Objective 1: In the Secure Boot key settings excerpt, what do the Authorized TimeStamps indicate?
Objective 2: Continue the Secure Boot key settings excerpt from the point where it stops.

** Start Source excerpt **

This feature allows the user to enter and configure a set of values to be used as a Key-Exchange-Keys for the system. This set of values also indicate the size, the keys numbers, and the key source of the Key-Exchange-Keys. The options are Save to File, Set New, and Erase.

▶Authorized Signatures

This feature allows the user to enter and configure a set of values to be used as Authorized Signatures for the system. These values also indicate the size, the keys numbers, and the key source of the Authorized Signatures. The options are Set New and Append.

Secure Boot Variable/Size/Key#/Key Sources The options are Save to File, Set New, and Erase.

▶Forbidden Signatures

This feature allows the user to enter and configure a set of values to be used as Forbidden Signatures for the system. These values also indicate the size, the keys numbers, and the key source of the Forbidden Signatures. The options are Save to File, Set New, and Erase.

▶Authorized TimeStamps

This feature allows the user to set and save the timestamps for Authorized Signatures to indicate when these signatures were entered into the system. The options are Save to File, Set New, and Erase.

▶OsRecovery Signatures

This feature allows the user to set and save the Authorized Signatures used for OS recovery. The options are Save to File, Set New, and Erase.

** End Source excerpt **
** Start Dataset excerpt **

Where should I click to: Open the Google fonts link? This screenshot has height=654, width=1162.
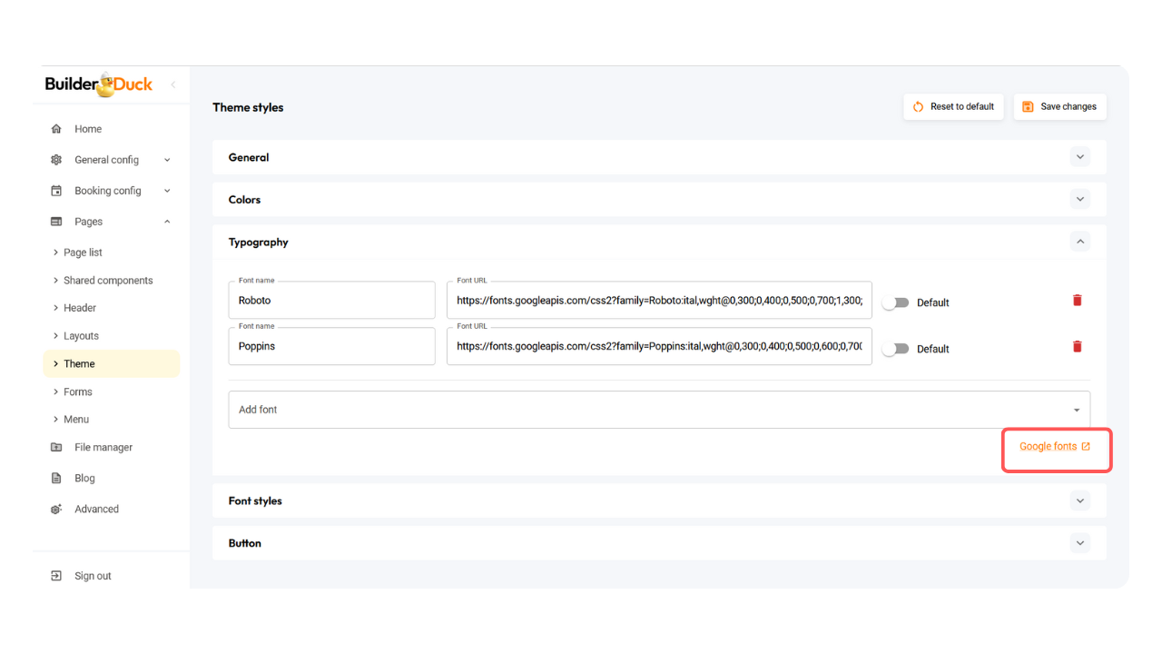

** End Dataset excerpt **

Task response 1: They indicate when the Authorized Signatures were entered into the system.

Task response 2:
6.7 Boot Settings

Use this feature to configure Boot Settings:

Boot Mode Select

Use this feature to select the type of devices to be used for system boot. The options are Legacy, UEFI (Unified Extensible Firmware Interface), and Dual.

Legacy to EFI Support

Select Enabled for the system to boot from an EFI OS when the Legacy OS fails. The options are Enabled and Disabled.

Fixed Boot Order Priorities

This feature prioritizes the order of a bootable device from which the system will boot. Press on each entry from top to bottom to select devices.

*When the item above - "Boot Mode Select" is set to Dual (default), the following items will be displayed for configuration:

- Boot Option #1 - Boot Option #17

*When the item above - "Boot Mode Select" is set to Legacy, the following items will be display for configuration:

- Boot Option #1 - Boot Option #8

*When the item above - "Boot Mode Select" is set to UEFI, the following items will be display for configuration:

- Boot Option #1 - Boot Option #9

Add New Boot Option

This feature allows the user to add a new boot option to the boot priority features for your system.

Add Boot Option

Use this feature to specify the name for the new boot option.

Path for Boot Option

Use this feature to enter the path for the new boot option in the format fsx:\path\filename.efi.

Boot Option File Path

Use this feature to specify the file path for the new boot option.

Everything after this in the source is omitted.